Anthropologists are hopeful they have discovered the remains of Alexander the Great’s father.
A new analysis of bones from a Macedonian tomb reveals a skeleton with a knee injury that matches some historical records of one sustained by Philip II.
But, as Live Science reports, not everyone is convinced and the findings have sparked a fresh debate over the identity of the skeleton.
“The knee is the clincher,” said Maria Liston, an anthropologist at the University of Waterloo, who was not involved in the new study, which is detailed today in the journal Proceedings of the National Academy of Sciences (PNAS).

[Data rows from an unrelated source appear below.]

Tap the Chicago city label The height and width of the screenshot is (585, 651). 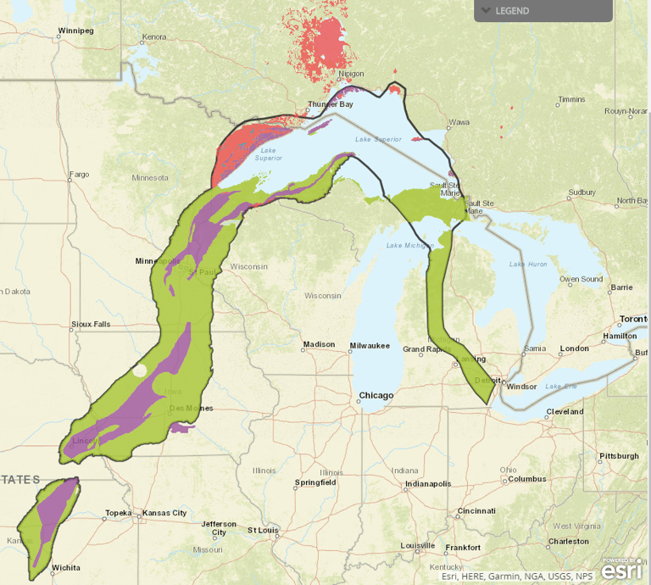(x=376, y=395)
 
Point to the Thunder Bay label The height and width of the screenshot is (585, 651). (x=331, y=104)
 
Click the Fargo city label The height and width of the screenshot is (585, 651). (x=79, y=174)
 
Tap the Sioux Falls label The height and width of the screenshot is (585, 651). (x=91, y=324)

But Theodore Antikas, a researcher at Aristotle University in Greece, rejects the discovery. “This publication in PNAS is incorrect,” he said.

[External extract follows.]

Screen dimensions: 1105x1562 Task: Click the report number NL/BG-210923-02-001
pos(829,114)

Philip II was murdered in 336 BCE by one of his bodyguards, perhaps in an act of revenge.
Archaeologists uncovered the Macedonian tomb complex near Vergina in the 1970s but are uncertain to whom the three tombs on the site belong to, although one is widely accepted to belong to Alexander IV, Alexander the Great’s son.
The skeleton currently suspected to be that of Philip II is of a man in his 40s, about 180 centimetres tall. It is accompanied by the skeleton of a woman aged about 18 and a newborn baby.
The ages match historical records of Philip II, Cleopatra and their infant.